O tempo não é tudo, mas na política é importante, e o indiciamento de 12 agentes da inteligência russa – por supostamente estarem por trás do suposto ataque hacker ao Comitê Nacional Democrata em 2016 em um suposto esforço para manipular a eleição em favor de Donald Trump contra Hillary Clinton, enunciado pelo superintendente da investigação, Mueller “Russiagate”, e pelo procurador-geral adjunto dos EUA, Rod Jay Rosenstein, pouco antes do encontro do presidente Trump com o presidente russo Vladimir Putin na Finlândia – tem cheiro de política.
Também é bastante fraca a evidência anunciada de “hackeamento”, apesar das ofegantes reportagens da grande mídia de que a acusação cita “provas concretas” de tais ataques.

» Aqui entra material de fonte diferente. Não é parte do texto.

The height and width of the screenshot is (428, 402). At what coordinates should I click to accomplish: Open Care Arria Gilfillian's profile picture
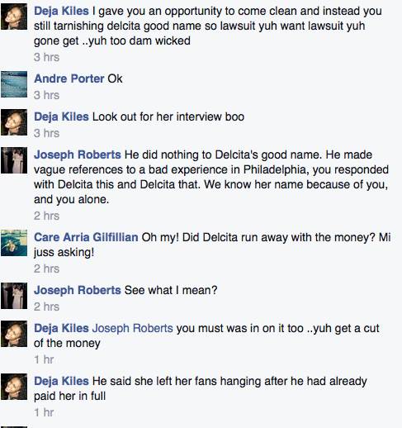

Na verdade, o fato de que pouco ou nada sobre as evidências tenha sido liberado – supostamente o uso de um servidor na Malásia, por exemplo – não prova coisa alguma, considerando o lançamento do Vault 7 das ferramentas de hackeamento desenvolvidas pela CIA e apresentadas no ano passado, como um software que permite que suas equipes de hackers disfarcem de qualquer coisa, desde um solitário computador no porão de Chicago até uma equipe de hackers da GPU russa em Moscou. É tudo muito sem sentido – especialmente porque até agora o FBI nunca exigiu nem mesmo ver, muito menos confiscar, os servidores do DNC (Comitê Nacional Democrata), o que poderia fornecer provas reais de que eles foram, de fato, hackeados.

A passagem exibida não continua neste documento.